**Exercise text**
Tuesday, January 4, 2011

Volume Effect: Vegetables

For those of us who have both cooked and played Mass Effect: we know that calculations in Newtons won't be necessary. In fact, vegetables will counter-act a protein bomb in most dire situations.

As with the grains, I'm going to attempt to restrain myself to categories. As it stands, this will be a multi-part sub-sector, anyway...

There are quite a few that cross over in use from vegetable to starch, or vegetable to protein. We'll talk about those as they come at us. Firstly, major types and thus, cooking styles.

Water-Based, Fleshy: Green/String beans, cucumber, Zucchini, eggplant, other summer squashes (like those ubiquitous yellow ones), to some extent peas and their like, and I'm putting mushrooms here. Generally speaking, these don't require much cooking. Often you lose by over cooking; their texture suffers and they are mushy, all the nutrients wind up in the surrounding liquid, which is often ignored. Sometimes, as in the case of eggplant...over-cooking results in bitterness. As far as seasoning goes, keep it simple. A little butter and salt after steaming, a little bit of fresh herbs (or a pesto) is complementary as well.

**Instructions**
A. In the post on vegetables, what does over-cooking eggplant result in?
B. Decide whether each statement agrees with the post on vegetables, answering yes or no and quoting the words of the post that settle it: (i) Mushrooms are put in the water-based, fleshy group. (ii) Vegetables in the water-based, fleshy group need a lot of cooking. (iii) Seasoning for the water-based, fleshy group should be kept simple.
C. Repeat the post on vegetables from "Tuesday, January 4, 2011" up to and including "most dire situations.".
The records have no role in this exercise.

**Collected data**

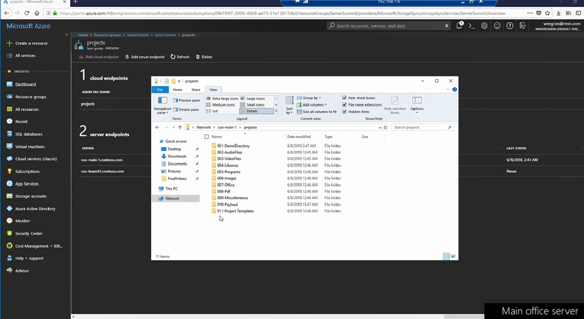Open the Add columns dropdown

(313, 105)
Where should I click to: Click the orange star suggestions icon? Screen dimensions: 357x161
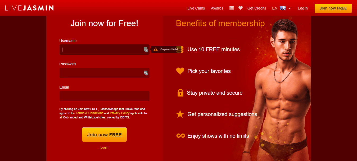tap(180, 114)
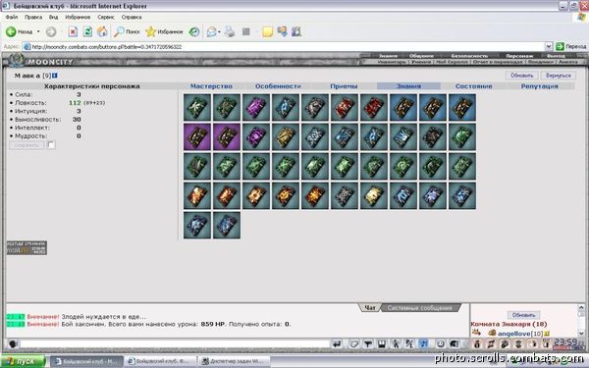Click the IE Home toolbar icon
Image resolution: width=589 pixels, height=368 pixels.
point(102,32)
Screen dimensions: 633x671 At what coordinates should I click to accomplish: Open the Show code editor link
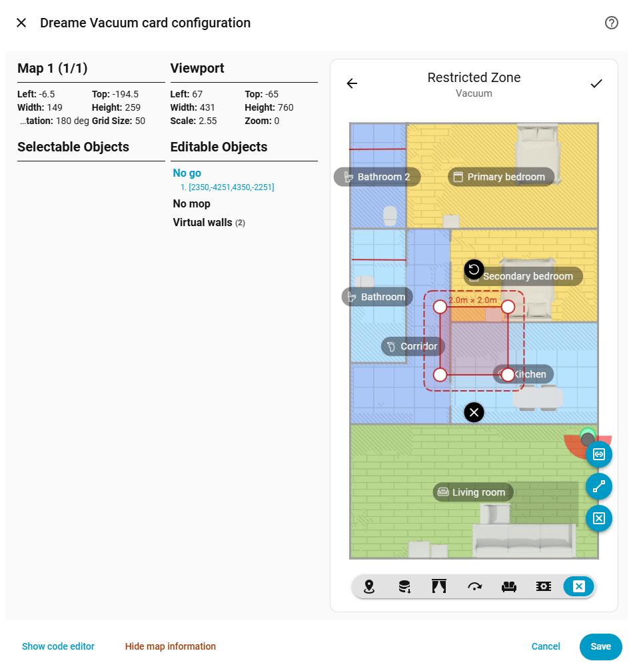coord(58,646)
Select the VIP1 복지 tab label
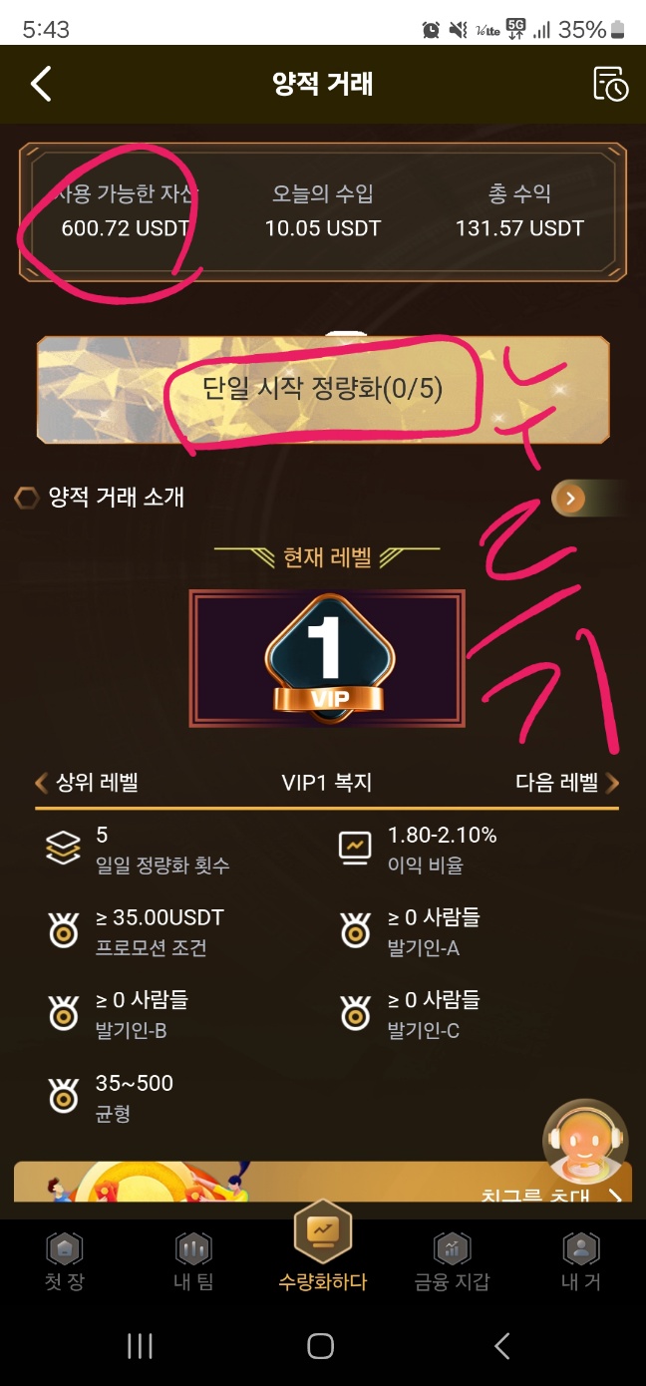This screenshot has width=646, height=1386. (327, 783)
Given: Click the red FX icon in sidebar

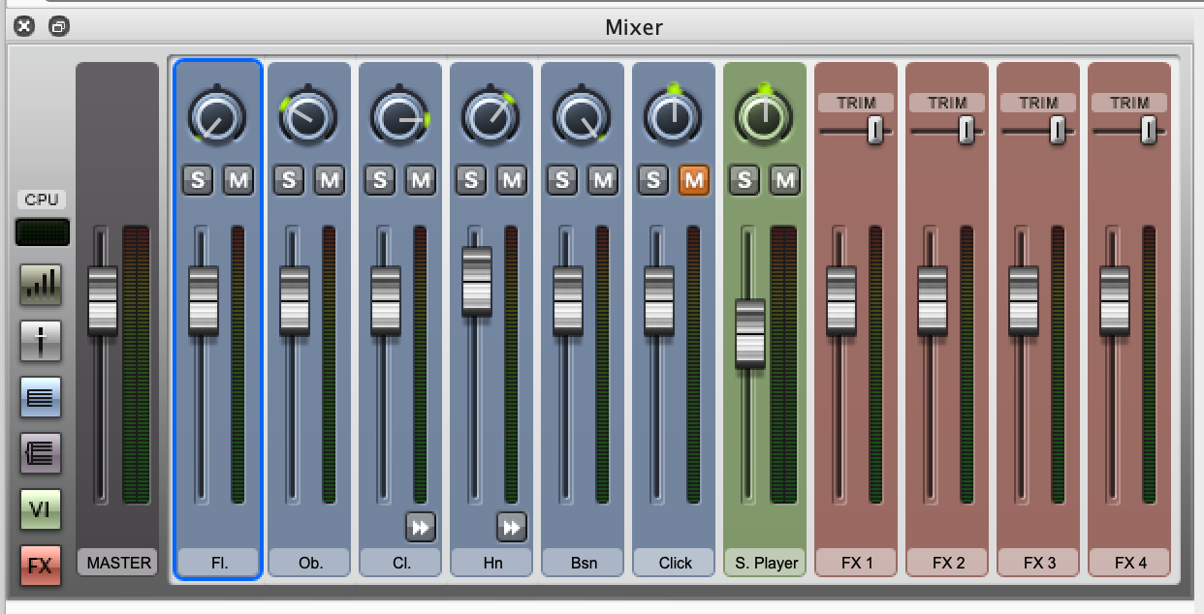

**Answers provided**
A. Bitterness.

B.
(i) Yes: "and I'm putting mushrooms here."
(ii) No: "Generally speaking, these don't require much cooking."
(iii) Yes: "As far as seasoning goes, keep it simple."

C.
Tuesday, January 4, 2011

Volume Effect: Vegetables

For those of us who have both cooked and played Mass Effect: we know that calculations in Newtons won't be necessary. In fact, vegetables will counter-act a protein bomb in most dire situations.